Apr. 3, 2009 Pediatric surgeons are able to repair complex heart defects with a survival rate of greater than 90 percent, but that doesn't necessarily mean a happy ending for these children and teens. Some may have a great quality of life and others, with the same condition, may not.
A study conducted at seven pediatric medical centers throughout the United States shows that several categories of patients with heart disease, including African-Americans and lower-income families, have a lower quality of life.
"Advanced treatments often result in unintended complications, particularly when combined with the hemodynamic impact of the heart defect itself," says Bradley Marino, MD, a cardiologist from the Heart Institute at Cincinnati Children's Hospital Medical Center and the study's lead author. "The child's neurodevelopmental, psychosocial, and physical functioning are all impacted by these complications, and they may adversely affect the child's quality of life. If we know the predictors, we can put interventions in place to change the outcome for them."
Dr. Marino presents his findings March 29 at the annual meeting of the American College of Cardiology in Orlando, FL.
To measure how much of an effect these factors have on children, Dr. Marino and his team developed the Pediatric Cardiac Quality of Life Inventory (PCQLI), a self-administered questionnaire that quantitatively assesses health-related quality of life in children and adolescents age 8-18 years, and their parents. The questions are designed so that anyone with a third grade reading level can understand and answer them in fewer than 10 minutes.

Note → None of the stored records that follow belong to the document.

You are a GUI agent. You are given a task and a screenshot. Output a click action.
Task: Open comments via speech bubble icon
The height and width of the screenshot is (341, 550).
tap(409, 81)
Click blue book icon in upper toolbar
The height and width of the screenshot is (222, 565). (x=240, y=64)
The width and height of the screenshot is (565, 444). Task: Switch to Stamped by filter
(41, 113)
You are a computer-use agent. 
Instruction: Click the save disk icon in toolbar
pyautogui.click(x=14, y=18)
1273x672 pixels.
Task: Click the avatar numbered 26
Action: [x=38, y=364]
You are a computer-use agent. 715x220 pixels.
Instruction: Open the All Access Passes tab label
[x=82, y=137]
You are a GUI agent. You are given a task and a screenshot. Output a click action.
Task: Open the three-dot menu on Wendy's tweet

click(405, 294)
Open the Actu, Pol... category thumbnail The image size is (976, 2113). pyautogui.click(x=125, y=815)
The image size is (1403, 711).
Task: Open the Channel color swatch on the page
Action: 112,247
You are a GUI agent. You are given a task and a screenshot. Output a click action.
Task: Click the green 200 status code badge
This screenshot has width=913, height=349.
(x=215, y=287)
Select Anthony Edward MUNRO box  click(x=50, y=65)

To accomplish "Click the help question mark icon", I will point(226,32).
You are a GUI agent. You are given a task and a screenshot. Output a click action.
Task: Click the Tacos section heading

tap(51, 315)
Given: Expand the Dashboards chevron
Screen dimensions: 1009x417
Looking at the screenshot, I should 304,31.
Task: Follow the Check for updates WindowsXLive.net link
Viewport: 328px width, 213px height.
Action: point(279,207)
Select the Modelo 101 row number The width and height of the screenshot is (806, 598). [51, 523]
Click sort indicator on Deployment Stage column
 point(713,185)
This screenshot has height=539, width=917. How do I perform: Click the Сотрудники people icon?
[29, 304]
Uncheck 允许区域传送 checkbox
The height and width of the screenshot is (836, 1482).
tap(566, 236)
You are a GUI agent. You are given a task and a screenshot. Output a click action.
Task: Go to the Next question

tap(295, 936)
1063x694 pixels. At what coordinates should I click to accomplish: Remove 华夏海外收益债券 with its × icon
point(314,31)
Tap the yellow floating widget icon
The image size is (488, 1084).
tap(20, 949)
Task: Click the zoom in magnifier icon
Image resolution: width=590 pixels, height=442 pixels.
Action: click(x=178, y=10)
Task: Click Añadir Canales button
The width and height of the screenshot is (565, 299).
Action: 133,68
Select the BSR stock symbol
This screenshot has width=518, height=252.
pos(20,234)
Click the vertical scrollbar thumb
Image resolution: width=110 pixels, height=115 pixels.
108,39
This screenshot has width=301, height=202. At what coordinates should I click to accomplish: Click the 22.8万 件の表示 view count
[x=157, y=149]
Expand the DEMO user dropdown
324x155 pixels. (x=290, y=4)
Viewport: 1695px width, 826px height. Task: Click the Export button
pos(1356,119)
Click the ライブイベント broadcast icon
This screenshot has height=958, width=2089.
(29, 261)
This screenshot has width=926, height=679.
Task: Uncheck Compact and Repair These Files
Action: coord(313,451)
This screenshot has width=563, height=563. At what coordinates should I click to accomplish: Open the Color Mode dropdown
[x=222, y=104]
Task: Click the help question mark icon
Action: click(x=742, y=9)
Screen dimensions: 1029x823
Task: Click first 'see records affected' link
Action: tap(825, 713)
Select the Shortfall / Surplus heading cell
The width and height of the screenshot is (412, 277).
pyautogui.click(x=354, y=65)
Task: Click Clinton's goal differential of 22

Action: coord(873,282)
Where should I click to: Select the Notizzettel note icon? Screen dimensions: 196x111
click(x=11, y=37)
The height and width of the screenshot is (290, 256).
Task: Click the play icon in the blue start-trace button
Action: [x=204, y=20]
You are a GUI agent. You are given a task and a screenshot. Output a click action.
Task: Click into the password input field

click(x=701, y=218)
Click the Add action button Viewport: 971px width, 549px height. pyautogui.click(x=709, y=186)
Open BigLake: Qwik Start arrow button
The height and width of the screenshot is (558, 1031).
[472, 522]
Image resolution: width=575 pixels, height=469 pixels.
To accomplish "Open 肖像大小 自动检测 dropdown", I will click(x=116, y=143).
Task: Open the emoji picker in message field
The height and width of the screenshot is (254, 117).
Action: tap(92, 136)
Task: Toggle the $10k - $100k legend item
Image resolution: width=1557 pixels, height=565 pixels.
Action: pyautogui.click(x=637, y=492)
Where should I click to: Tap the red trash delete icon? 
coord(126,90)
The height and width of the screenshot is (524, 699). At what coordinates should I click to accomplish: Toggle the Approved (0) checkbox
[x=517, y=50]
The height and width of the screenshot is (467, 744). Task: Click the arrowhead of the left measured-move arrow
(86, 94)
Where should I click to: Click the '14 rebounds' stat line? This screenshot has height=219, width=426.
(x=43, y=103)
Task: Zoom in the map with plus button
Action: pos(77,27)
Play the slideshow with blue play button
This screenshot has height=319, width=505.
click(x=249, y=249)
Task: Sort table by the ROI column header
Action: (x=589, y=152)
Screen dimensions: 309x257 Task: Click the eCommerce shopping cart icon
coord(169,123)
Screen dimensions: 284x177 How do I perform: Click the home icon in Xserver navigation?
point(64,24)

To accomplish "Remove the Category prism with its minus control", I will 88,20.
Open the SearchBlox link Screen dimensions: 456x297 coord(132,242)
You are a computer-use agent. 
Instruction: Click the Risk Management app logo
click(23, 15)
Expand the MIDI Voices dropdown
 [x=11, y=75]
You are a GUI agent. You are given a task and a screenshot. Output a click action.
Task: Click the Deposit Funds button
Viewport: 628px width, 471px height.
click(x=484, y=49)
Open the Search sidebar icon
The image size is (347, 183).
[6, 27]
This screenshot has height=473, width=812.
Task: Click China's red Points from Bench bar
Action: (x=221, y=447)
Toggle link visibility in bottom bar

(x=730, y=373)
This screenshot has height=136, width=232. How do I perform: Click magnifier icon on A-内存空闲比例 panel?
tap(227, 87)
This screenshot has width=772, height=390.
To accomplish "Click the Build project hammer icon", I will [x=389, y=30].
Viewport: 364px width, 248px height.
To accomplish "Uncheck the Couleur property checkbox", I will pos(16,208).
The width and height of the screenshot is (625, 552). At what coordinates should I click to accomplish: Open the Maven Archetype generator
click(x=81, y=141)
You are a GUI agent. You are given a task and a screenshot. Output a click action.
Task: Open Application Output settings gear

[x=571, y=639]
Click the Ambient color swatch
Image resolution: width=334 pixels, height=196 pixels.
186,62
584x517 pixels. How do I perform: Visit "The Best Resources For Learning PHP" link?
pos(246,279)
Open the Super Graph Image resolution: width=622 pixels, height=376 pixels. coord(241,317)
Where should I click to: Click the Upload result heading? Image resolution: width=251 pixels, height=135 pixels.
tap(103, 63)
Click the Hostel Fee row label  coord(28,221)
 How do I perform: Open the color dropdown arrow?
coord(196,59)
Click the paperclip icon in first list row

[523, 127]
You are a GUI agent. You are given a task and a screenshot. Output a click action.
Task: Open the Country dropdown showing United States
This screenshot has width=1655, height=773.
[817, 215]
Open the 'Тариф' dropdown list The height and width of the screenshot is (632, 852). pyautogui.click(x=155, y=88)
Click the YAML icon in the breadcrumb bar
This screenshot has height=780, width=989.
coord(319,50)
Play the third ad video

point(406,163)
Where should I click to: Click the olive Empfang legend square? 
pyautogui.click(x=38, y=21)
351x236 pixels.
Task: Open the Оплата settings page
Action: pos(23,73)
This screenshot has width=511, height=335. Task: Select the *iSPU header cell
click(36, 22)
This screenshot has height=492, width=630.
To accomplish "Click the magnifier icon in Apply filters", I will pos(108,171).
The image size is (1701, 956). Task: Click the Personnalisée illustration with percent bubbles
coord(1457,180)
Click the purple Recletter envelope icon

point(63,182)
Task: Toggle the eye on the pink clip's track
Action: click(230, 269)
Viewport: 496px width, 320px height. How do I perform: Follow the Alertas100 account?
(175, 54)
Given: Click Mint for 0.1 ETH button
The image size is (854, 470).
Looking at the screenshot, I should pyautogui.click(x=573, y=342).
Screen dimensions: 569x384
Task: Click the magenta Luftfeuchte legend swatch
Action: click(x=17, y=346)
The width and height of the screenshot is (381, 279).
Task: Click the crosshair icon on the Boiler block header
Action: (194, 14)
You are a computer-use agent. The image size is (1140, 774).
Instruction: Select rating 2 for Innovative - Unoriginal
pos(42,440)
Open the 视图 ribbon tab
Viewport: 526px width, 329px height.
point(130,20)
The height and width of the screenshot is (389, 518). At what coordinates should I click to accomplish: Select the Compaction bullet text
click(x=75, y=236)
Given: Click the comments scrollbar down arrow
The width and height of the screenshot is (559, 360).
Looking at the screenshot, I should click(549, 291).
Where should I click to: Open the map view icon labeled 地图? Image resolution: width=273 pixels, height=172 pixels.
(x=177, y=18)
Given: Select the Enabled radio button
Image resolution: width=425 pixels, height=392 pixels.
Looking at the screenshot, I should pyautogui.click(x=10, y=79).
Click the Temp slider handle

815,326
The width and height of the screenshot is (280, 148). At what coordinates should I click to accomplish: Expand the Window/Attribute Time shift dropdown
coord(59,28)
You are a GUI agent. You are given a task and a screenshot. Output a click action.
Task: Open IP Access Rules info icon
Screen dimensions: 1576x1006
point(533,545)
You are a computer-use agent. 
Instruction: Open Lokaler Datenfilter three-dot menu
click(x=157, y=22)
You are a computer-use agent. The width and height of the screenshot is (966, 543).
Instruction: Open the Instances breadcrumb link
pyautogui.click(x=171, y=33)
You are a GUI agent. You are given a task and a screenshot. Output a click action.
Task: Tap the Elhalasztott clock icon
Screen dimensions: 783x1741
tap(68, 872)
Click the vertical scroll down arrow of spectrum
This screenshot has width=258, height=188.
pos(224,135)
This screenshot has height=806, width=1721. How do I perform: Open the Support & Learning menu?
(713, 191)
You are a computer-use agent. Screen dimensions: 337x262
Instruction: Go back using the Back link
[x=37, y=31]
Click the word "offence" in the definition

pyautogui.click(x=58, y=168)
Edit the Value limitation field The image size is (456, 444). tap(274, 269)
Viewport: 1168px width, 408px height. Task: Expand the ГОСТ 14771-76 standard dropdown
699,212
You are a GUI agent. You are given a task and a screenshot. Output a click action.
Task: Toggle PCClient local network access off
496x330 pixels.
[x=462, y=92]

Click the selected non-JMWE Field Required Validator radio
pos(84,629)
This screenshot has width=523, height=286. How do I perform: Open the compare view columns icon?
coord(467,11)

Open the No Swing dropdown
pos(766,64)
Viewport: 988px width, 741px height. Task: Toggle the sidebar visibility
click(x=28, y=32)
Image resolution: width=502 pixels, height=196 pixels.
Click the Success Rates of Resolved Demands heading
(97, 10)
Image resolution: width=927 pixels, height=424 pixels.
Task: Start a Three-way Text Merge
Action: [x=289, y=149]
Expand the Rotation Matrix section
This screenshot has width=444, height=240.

Dr. Marino and his colleagues recruited 759 pairs of patients and their parents. The patients were between the ages of 8 and 18 and had at least one prior cardiac surgical procedure. The researchers evaluated the effect of income, socioeconomic status, recent hospitalization, Fontan palliation (a surgical approach to treating hearts with one ventricle), and a greater number of doctor visits in the past year.
Modifiable factors associated with lower quality of life scores among patients after surgery included recent hospitalizations and greater number of doctor visits. Non-modifiable factors included Fontan palliation and both lower income and socioeconomic status.
In children between the ages of 8 and 12, lower scores were associated with African American race, genetic abnormality, non-thoracic surgery and sternotomy – the usual, vertical incision in the sternum used for heart surgery. Mental health problems in parents of children and teens of all ages in the study predicted lower quality of life scores.
Dr. Marino defines quality of life as "the impact of the specific illness or medical therapy on the child's ability to function in situational contexts, and to draw personal satisfaction from a physical, psychological, and social functioning perspective."
For a young person, the impact could range from not being able to play basketball with friends to being too embarrassed about a surgical scar to wear a bathing suit. Regardless of the factor or complication, it can influence a child's self-image, development, social interactions – all of which make up quality of life.
"Our research will ultimately allow us to use the PCQLI as a screening tool to determine which patients are at risk for problems that affect their quality of life," says Dr. Marino. "We are trying to figure out how to help children at the point of care. We want to carry out research that's going to change how they carry on in their lives and allow them to grow and develop to their maximum potential."